Almost all that the Court decides, like most that any legislature decides, involves conflicts among and between competing human desires and beliefs. Breyer cites Sir Isaiah Berlin on negative versus positive liberty, but he somehow missed Berlin’s central argument that we can’t have it all. “Freedom for the pike,” in a favorite Berlin phrase, “is death for the minnow.”
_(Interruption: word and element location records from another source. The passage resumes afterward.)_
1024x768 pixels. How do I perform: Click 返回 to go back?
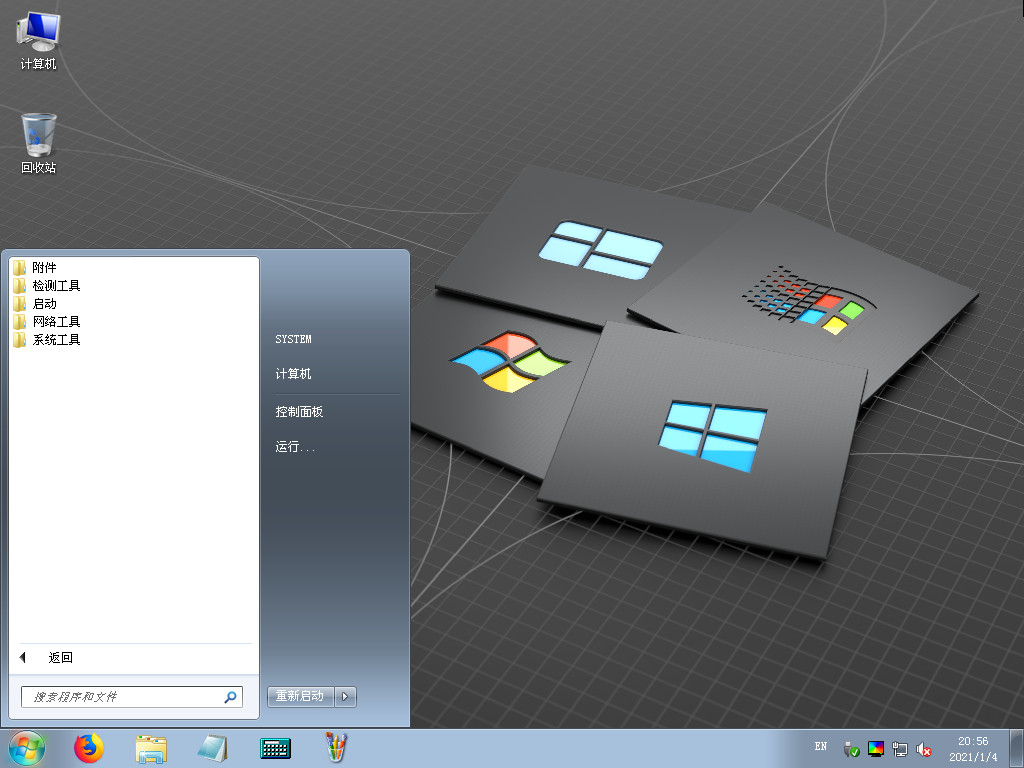point(60,658)

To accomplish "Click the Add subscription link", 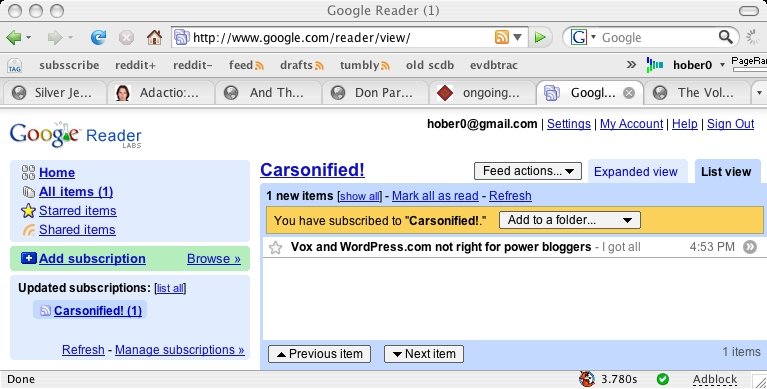I will coord(92,259).
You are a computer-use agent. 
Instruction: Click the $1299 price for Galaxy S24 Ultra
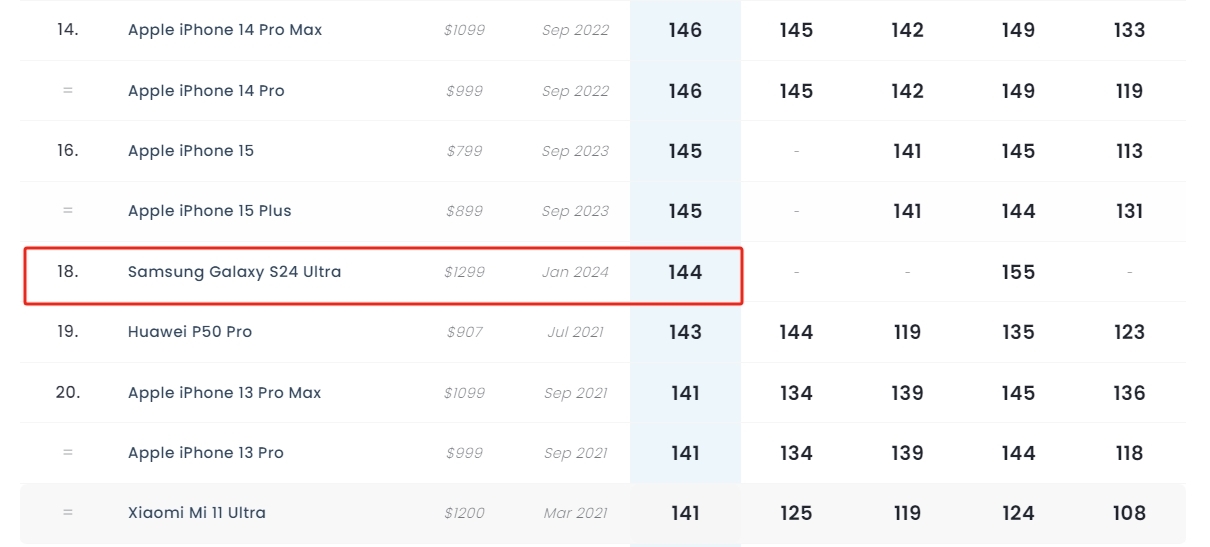tap(464, 272)
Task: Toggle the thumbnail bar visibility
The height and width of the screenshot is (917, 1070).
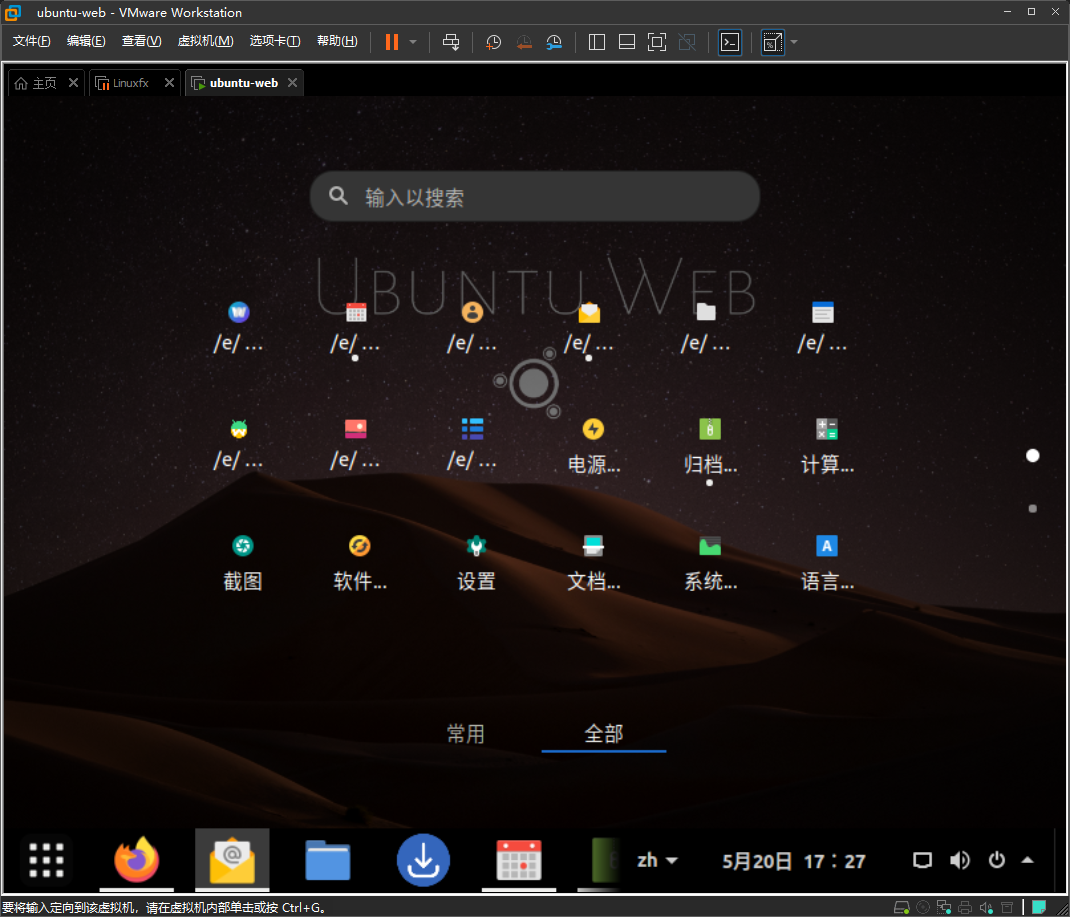Action: pyautogui.click(x=627, y=42)

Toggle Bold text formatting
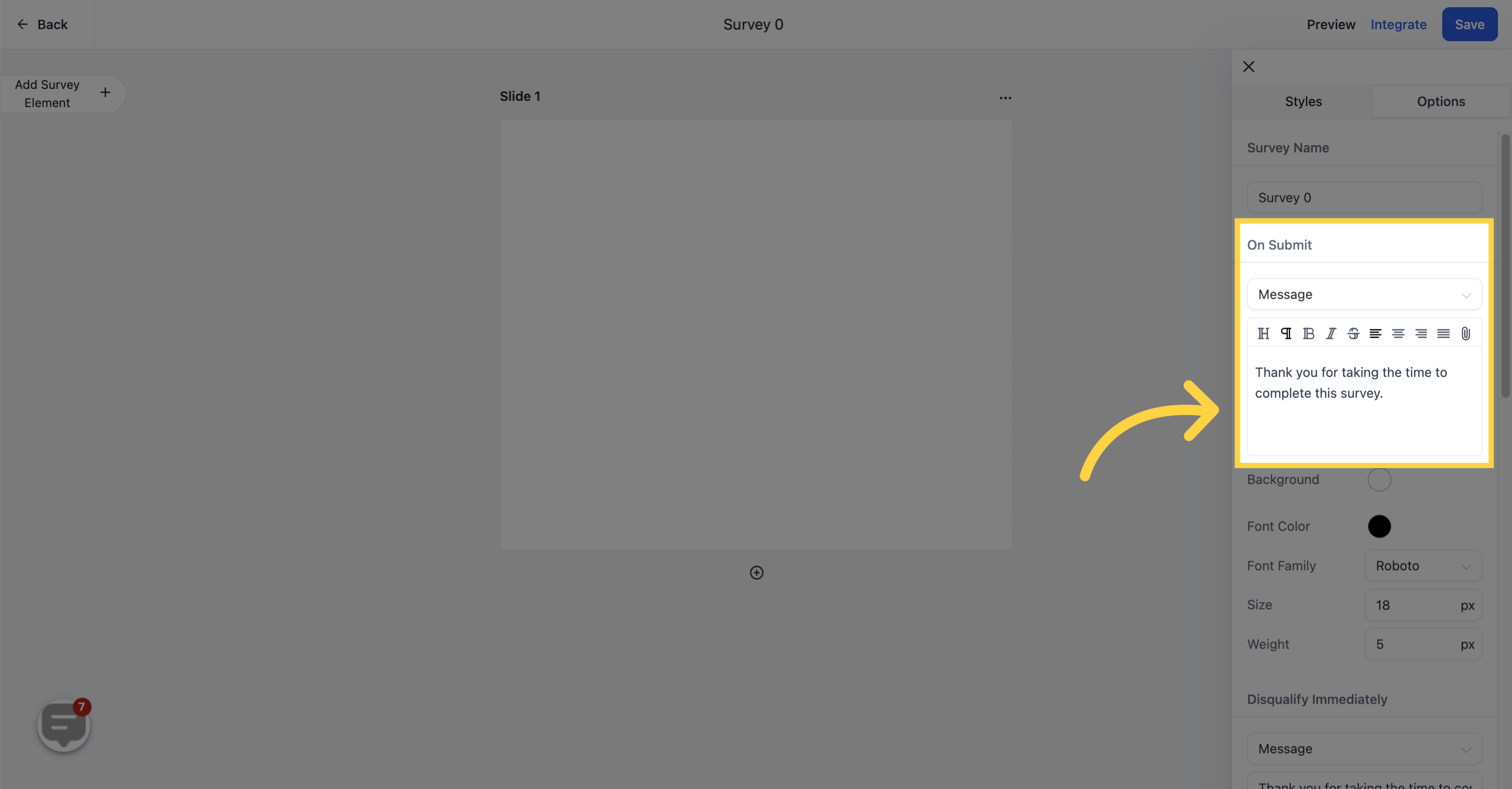(1309, 333)
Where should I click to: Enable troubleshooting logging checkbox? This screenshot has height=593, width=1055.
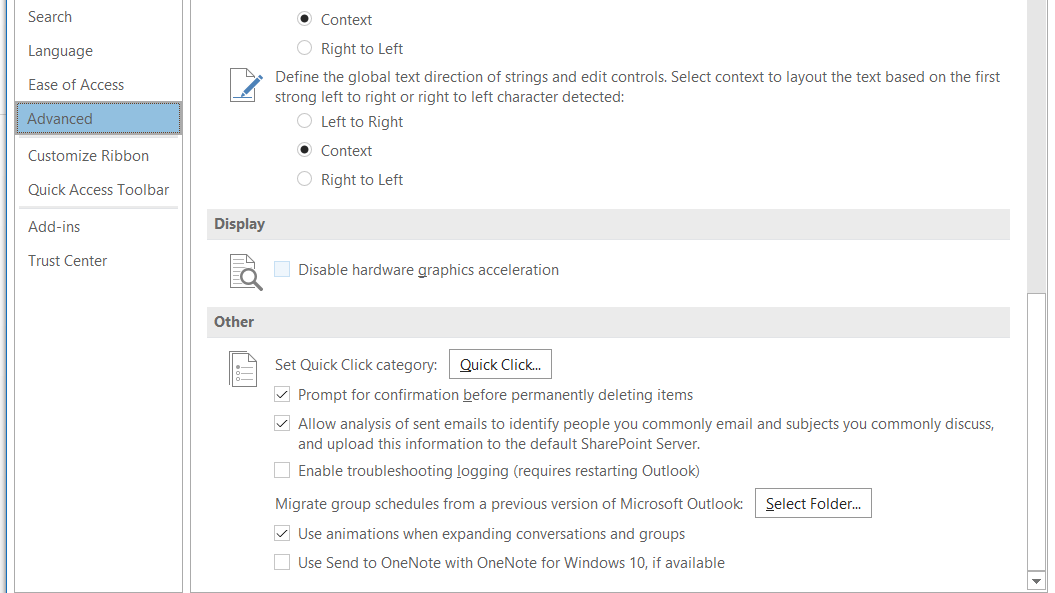click(283, 471)
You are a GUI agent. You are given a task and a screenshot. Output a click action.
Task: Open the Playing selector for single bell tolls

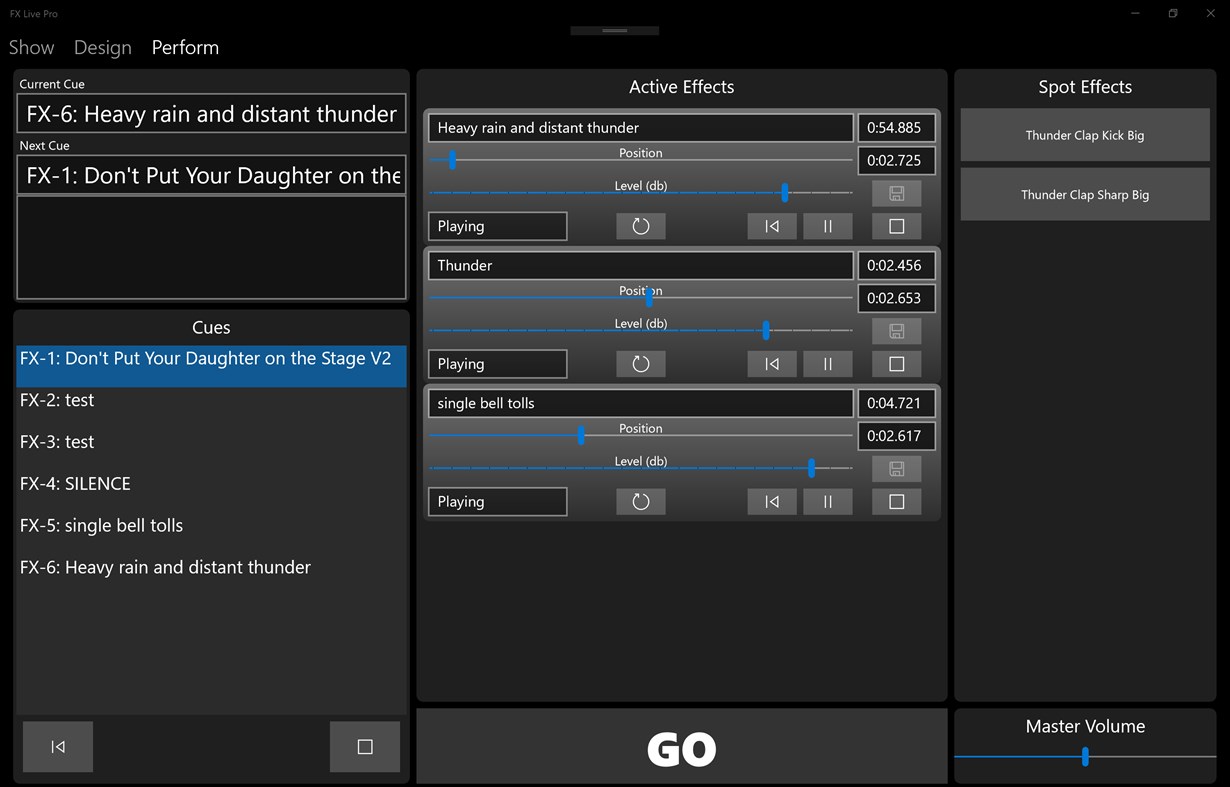[x=497, y=501]
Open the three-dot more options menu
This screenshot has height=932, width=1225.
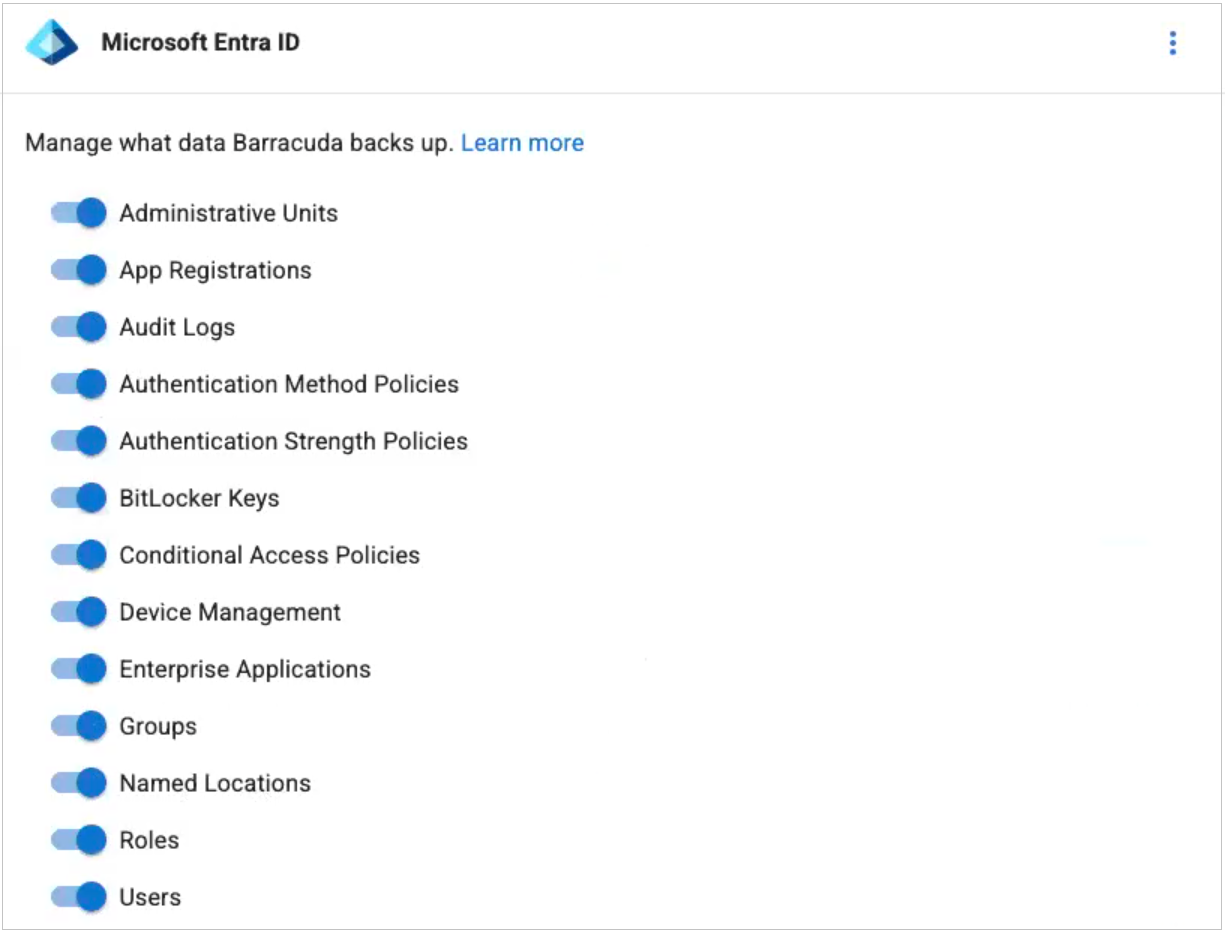[x=1172, y=43]
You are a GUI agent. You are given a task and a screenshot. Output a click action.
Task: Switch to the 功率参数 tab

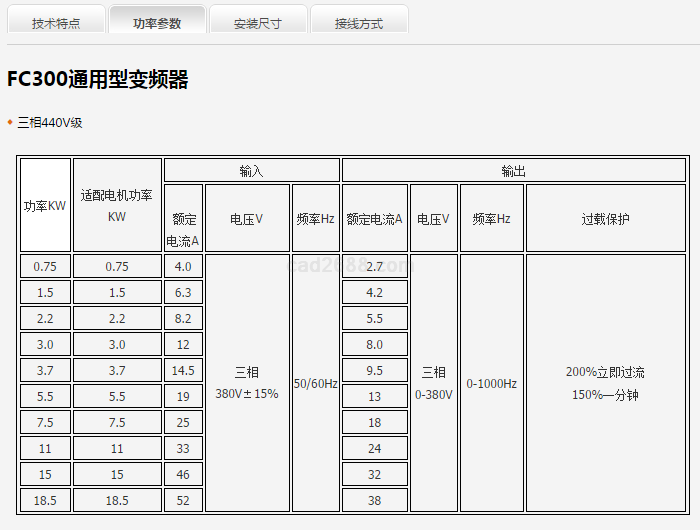click(x=157, y=23)
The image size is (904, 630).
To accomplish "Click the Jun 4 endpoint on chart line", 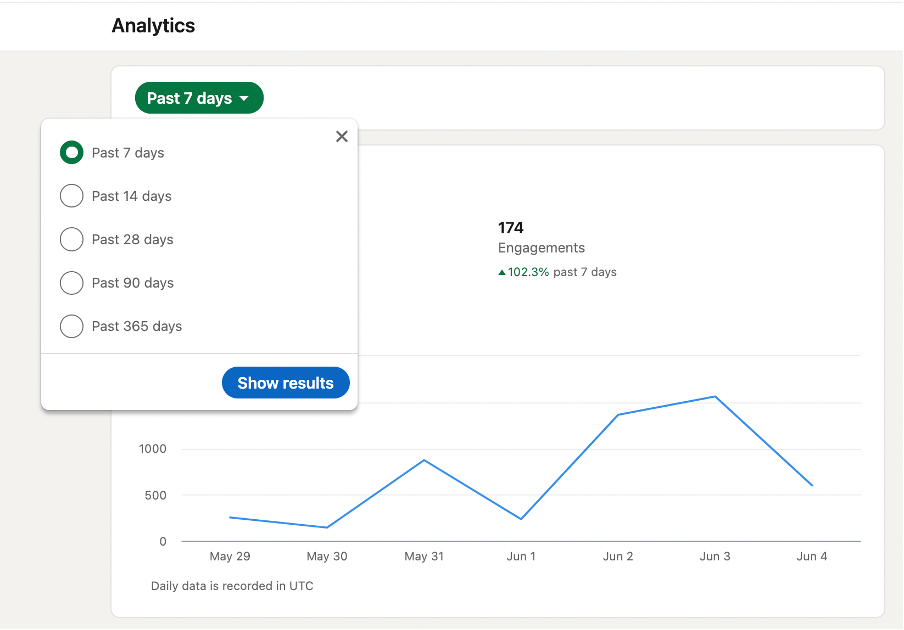I will pos(812,485).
Equality , liberty, justice, security—there are many good things that we desire. But the human condition is such that we are forced to trim, to compromise, to get more of one good thing at the expense of getting less of some other good thing. Politics in a free society, under a constitutional government, cannot transcend the human condition, but it can establish some rules, help to ensure fair play, give people a voice to claim or complain, make the inevitable clashes among and between what Madison called “factions” progressively less painful to those on the short end, and give the losers practical reasons to hope that, on the next round (or next vote, next legislative action, or next Court ruling) they might win—or at least get more of
what they want.
Intellectuals in judicial robes, (see photo of same above if you have forgotten already) whether liberal or conservative, are more, not less, likely than well-meaning lawyer-mortals to succumb to the delusion that, in their favorite jurisprudence, in their constitutional theory, in their latest civic epiphany, there lies a court- approved way to have it all. Scalia is a better jurist than Breyer, not because he is a better intellectual (though I would say he is) but because he has settled upon the one, and the only, approach to interpreting the Constitution that tethers the judge’s reasoning to what the Constitution itself says, and to what the democratically enacted laws that stand in for the rest of us require . It is the only approach that keeps those on the federal bench from routinely thinking and acting like philosopher-kings rather than as public servants with a special, but limited, constitutional role to play.
I would rather have a Samuel Alito on the bench than a Stephen Breyer, but I’m not sure that I wouldn’t also rather have a Miers on the bench than a Breyer. And given that we cannot always have it all, I’m not sure that, if forced to choose in future circumstances , some conservatives who believe that nominating an ostensible intellectual lightweight to the bench was such a huge and obvious mistake might not end up favoring the lesser intellectual. I certainly might!